Pixel coordinate grounding data
--*--
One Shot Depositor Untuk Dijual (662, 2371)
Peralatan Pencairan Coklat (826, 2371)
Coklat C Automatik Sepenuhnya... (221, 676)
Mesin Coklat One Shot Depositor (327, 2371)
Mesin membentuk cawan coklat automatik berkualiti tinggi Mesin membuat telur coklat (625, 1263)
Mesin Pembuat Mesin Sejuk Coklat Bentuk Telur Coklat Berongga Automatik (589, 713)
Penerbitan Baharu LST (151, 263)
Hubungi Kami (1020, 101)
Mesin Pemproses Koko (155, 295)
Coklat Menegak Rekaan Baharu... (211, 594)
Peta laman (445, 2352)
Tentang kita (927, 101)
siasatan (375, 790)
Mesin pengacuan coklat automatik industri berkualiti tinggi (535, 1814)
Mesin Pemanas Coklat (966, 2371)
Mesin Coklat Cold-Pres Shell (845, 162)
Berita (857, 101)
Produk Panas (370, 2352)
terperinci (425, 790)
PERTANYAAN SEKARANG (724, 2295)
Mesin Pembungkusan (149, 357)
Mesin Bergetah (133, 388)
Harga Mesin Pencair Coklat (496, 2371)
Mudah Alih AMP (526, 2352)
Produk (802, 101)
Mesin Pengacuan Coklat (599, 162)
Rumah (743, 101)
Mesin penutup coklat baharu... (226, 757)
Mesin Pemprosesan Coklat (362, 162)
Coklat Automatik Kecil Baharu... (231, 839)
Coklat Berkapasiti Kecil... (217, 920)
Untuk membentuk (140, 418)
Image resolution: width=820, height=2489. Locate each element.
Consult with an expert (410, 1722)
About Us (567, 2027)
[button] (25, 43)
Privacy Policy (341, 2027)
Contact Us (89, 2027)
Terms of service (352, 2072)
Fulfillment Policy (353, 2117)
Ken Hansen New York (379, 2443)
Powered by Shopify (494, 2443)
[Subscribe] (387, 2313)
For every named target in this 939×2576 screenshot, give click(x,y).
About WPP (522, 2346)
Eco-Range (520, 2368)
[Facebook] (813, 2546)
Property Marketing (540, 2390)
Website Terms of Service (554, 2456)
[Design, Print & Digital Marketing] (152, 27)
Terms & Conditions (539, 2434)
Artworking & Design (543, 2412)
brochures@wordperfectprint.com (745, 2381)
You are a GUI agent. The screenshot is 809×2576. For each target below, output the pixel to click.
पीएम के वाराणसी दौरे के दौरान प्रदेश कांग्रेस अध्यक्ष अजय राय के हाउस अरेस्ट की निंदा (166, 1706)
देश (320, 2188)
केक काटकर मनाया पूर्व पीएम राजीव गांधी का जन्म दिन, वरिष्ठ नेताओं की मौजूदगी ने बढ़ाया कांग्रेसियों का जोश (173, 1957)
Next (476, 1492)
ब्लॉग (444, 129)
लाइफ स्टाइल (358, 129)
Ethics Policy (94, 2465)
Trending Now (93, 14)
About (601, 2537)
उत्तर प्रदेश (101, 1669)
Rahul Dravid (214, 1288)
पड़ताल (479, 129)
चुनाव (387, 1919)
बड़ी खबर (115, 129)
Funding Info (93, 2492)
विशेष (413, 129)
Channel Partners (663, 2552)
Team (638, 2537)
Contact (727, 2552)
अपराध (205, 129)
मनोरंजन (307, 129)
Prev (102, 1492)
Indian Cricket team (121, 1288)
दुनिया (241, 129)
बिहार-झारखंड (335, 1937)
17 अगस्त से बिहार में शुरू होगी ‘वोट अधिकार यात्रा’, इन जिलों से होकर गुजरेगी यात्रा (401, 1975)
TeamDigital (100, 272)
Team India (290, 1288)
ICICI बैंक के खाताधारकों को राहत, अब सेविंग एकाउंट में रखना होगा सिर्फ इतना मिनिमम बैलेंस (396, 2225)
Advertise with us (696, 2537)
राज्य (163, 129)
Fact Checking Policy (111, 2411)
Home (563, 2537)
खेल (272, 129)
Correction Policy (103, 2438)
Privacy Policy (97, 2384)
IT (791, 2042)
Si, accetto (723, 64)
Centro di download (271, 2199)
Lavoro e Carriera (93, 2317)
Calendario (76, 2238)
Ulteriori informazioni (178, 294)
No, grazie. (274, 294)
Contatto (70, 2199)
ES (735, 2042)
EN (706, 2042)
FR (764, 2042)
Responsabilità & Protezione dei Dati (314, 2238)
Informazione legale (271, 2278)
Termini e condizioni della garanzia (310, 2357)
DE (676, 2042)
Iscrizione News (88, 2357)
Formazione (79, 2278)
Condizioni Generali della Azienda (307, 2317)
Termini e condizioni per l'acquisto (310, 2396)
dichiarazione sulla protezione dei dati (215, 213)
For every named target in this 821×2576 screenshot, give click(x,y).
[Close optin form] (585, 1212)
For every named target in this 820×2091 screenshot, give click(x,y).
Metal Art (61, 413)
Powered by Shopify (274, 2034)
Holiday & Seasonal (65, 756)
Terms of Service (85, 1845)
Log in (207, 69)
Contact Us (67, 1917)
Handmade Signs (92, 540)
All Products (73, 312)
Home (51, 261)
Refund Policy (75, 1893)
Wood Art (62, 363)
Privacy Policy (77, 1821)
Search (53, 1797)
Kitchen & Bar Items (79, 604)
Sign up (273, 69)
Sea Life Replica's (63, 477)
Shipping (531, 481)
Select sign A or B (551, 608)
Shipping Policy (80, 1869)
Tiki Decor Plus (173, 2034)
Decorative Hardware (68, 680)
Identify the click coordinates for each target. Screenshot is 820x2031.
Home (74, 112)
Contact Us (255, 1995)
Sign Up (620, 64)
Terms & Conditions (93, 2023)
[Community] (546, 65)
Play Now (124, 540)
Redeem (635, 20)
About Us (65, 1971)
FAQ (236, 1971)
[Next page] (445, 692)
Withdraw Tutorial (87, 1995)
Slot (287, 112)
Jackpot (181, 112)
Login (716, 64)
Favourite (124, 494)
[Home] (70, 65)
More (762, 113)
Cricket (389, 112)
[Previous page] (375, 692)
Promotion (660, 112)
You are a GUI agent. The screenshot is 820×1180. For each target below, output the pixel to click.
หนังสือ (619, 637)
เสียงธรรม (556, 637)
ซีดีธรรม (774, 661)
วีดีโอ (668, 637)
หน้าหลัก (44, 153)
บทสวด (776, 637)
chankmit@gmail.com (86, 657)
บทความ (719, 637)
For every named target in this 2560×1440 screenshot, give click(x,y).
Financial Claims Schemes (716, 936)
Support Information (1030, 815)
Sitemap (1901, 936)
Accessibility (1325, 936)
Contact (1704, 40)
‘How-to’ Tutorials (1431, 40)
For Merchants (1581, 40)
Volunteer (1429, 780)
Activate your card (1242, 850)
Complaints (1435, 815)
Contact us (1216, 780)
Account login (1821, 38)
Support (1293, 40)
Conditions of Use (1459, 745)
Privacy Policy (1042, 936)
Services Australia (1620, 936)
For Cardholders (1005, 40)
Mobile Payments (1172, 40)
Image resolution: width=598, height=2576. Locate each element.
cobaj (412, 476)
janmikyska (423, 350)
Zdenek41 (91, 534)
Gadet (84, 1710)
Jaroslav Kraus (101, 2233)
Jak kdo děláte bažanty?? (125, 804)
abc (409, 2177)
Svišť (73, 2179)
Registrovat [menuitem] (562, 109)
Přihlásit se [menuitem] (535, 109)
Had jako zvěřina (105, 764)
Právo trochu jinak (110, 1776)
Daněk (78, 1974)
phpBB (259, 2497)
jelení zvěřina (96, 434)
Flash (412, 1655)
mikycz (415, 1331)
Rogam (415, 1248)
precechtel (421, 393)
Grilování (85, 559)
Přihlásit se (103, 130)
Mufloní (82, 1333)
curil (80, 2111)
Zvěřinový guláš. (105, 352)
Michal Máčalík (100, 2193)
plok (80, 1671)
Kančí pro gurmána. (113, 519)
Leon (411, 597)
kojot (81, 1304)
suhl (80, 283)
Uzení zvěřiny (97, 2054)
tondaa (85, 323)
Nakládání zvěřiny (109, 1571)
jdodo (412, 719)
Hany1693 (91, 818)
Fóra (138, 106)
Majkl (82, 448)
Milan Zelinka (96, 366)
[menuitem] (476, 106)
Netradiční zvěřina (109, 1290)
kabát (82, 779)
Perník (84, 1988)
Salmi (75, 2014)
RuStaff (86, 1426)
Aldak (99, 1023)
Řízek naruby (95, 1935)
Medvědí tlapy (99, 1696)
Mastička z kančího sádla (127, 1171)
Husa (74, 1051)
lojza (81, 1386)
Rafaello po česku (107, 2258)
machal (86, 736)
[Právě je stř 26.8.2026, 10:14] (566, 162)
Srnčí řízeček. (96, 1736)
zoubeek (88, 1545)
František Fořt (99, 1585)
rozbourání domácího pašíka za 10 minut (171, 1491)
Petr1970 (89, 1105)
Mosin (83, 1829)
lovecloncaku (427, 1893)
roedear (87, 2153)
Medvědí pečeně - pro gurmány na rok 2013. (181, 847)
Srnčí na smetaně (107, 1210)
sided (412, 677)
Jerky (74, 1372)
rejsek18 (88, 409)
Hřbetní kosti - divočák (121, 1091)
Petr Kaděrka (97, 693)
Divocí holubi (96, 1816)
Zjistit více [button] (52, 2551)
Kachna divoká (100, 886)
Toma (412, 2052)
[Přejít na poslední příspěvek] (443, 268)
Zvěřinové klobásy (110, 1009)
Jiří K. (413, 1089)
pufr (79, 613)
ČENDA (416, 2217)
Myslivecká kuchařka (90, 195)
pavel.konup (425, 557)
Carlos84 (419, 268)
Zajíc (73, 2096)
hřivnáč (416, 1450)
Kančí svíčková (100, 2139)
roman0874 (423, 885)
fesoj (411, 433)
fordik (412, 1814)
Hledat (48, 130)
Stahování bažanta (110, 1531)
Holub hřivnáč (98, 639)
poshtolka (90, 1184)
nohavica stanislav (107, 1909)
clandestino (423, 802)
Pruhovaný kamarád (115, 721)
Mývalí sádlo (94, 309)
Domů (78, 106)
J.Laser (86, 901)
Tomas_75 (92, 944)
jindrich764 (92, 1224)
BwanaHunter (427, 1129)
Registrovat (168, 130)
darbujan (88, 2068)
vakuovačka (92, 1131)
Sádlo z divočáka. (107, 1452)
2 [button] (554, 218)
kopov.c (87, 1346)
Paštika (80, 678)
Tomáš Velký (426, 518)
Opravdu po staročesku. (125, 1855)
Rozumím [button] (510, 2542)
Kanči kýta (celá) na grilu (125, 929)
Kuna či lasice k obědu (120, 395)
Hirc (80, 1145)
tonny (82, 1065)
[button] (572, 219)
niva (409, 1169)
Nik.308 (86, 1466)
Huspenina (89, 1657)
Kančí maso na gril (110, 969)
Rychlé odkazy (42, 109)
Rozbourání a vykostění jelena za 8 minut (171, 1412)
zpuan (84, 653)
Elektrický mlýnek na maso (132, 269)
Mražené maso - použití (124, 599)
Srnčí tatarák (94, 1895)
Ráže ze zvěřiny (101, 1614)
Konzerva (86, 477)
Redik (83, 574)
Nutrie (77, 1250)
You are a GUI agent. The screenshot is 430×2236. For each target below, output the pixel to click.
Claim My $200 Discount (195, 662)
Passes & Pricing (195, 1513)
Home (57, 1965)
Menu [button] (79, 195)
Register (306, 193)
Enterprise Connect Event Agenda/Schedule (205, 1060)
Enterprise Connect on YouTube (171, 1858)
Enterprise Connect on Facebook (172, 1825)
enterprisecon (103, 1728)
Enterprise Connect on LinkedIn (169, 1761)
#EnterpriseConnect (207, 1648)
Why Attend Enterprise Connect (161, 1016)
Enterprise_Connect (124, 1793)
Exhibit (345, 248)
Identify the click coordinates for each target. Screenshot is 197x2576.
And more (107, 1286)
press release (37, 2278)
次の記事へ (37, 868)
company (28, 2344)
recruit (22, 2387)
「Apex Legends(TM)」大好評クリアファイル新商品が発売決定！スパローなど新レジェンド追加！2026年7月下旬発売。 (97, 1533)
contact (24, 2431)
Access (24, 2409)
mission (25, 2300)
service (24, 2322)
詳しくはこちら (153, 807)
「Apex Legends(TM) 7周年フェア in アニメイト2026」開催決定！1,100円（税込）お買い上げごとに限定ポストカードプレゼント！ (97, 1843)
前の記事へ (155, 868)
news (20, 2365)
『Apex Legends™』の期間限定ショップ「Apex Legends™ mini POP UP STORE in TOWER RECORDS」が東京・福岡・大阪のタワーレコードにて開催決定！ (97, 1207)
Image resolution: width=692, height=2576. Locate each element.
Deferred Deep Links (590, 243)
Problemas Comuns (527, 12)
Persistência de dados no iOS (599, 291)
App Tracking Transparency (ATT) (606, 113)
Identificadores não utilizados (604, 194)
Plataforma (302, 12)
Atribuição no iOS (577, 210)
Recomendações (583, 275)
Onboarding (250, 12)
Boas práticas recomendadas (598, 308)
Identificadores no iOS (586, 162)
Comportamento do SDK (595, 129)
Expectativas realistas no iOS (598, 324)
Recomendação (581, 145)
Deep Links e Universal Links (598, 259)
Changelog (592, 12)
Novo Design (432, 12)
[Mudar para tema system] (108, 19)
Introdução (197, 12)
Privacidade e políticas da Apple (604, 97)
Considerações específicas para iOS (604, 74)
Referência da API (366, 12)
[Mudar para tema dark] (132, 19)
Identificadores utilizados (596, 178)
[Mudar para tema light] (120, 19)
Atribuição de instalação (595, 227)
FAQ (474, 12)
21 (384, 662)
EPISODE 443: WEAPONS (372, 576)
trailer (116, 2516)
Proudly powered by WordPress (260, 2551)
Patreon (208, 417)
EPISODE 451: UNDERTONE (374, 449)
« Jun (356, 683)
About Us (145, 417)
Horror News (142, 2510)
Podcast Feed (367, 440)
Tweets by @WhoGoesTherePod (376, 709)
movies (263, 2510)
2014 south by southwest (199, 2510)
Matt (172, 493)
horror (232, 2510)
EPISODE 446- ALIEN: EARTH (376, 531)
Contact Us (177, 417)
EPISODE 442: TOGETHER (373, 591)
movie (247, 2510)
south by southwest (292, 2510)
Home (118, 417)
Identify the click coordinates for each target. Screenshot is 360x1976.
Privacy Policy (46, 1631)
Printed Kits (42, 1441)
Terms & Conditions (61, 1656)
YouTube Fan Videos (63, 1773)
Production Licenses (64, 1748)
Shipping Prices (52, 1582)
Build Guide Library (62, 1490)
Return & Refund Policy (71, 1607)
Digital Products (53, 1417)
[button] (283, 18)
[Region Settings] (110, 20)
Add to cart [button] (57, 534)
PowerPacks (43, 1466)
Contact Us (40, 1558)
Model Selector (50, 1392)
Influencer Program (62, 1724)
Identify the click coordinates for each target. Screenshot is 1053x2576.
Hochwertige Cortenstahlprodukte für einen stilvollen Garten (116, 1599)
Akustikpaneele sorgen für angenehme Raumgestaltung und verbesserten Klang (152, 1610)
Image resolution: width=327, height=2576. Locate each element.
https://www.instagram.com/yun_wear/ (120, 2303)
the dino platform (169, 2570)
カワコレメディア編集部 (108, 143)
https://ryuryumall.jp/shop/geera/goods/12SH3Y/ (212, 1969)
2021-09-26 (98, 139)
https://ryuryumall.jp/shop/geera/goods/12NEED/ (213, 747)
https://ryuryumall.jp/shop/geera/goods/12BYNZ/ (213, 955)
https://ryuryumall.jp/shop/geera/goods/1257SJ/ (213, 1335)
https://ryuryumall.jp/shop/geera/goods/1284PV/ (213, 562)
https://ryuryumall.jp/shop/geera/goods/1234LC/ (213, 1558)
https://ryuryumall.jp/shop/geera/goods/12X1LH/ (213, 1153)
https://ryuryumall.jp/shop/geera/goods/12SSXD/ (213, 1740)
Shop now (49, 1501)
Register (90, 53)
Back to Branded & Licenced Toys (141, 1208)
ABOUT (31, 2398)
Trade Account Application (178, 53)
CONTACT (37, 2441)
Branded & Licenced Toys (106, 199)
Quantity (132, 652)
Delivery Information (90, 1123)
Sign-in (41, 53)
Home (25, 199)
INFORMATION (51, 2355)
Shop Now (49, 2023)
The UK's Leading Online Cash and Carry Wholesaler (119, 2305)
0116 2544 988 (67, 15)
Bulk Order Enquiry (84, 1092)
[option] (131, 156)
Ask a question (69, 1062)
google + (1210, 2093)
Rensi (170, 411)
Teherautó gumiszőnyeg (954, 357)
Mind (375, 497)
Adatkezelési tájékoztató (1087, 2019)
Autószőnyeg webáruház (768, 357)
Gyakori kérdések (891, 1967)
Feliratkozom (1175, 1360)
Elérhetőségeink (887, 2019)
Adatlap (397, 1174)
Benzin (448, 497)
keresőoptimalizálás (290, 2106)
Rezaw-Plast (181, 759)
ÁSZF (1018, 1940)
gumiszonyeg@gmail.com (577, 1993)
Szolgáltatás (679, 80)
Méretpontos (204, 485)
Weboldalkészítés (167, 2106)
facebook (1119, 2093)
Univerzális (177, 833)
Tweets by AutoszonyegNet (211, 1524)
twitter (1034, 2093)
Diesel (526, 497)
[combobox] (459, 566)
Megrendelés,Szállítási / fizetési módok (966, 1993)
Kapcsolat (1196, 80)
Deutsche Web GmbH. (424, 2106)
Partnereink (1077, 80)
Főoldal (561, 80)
--*--
** Work required **
Can you write out the lines above, from the first one through the one containing "siasatan (375, 790)", exactly as they appear and nothing more?

** Expected answer **
One Shot Depositor Untuk Dijual (662, 2371)
Peralatan Pencairan Coklat (826, 2371)
Coklat C Automatik Sepenuhnya... (221, 676)
Mesin Coklat One Shot Depositor (327, 2371)
Mesin membentuk cawan coklat automatik berkualiti tinggi Mesin membuat telur coklat (625, 1263)
Mesin Pembuat Mesin Sejuk Coklat Bentuk Telur Coklat Berongga Automatik (589, 713)
Penerbitan Baharu LST (151, 263)
Hubungi Kami (1020, 101)
Mesin Pemproses Koko (155, 295)
Coklat Menegak Rekaan Baharu... (211, 594)
Peta laman (445, 2352)
Tentang kita (927, 101)
siasatan (375, 790)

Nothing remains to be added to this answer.